# GIVEN ENTRIES
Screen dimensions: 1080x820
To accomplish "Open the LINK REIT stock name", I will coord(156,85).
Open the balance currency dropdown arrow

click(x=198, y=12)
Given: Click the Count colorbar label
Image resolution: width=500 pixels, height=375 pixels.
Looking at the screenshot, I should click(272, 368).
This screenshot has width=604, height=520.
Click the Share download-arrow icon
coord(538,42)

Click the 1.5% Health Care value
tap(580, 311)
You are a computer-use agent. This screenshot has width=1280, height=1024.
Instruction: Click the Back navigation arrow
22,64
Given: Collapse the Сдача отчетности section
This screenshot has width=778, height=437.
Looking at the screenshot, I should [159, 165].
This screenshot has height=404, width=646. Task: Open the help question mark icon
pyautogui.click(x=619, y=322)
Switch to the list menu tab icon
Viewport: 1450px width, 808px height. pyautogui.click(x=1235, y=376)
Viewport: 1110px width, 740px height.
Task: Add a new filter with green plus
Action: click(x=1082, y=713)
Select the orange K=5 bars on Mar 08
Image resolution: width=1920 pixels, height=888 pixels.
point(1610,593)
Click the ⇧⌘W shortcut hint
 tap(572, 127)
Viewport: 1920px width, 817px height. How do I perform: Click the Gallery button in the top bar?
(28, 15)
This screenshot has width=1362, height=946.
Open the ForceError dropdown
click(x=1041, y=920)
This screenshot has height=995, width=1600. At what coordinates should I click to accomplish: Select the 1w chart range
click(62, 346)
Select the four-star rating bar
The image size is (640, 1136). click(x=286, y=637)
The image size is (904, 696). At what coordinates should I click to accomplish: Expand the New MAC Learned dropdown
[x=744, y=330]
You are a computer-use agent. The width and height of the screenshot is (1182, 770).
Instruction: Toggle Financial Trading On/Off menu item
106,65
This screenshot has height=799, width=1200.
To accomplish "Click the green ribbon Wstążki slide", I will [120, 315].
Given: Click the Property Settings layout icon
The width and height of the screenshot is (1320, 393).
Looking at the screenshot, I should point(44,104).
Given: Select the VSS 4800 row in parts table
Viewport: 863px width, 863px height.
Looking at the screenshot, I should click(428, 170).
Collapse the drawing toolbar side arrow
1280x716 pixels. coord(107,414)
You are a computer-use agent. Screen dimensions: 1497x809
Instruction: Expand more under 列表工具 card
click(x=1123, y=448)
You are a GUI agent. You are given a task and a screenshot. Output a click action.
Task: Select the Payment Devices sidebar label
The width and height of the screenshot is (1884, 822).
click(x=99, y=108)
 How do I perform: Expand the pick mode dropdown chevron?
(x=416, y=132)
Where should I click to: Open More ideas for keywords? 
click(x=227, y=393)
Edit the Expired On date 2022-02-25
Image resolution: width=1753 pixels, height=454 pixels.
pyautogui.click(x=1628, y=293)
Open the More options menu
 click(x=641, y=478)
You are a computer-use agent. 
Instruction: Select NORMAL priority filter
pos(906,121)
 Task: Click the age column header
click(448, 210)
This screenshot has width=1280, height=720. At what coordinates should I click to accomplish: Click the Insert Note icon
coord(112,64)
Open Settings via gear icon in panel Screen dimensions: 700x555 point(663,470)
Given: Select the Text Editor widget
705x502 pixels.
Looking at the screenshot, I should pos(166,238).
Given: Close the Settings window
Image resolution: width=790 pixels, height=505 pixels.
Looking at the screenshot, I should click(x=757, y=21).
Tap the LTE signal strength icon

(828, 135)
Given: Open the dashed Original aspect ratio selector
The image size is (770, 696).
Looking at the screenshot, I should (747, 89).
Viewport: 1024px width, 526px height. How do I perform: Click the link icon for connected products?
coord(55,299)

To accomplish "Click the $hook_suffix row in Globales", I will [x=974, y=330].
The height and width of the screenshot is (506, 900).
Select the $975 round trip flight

# TASK BRIEF
In the listing above, each line with the word "agent" is to be copied out.

# RESPONSE AREA
You are a computer-use agent. This screenshot has width=1280, height=1024.
You are a computer-use agent. The width and height of the screenshot is (1182, 770).
You are a computer-use agent. Screen dimensions: 1497x809
You are a GUI agent. You are given a task and a screenshot. Output a click action.
You are a computer-use agent. 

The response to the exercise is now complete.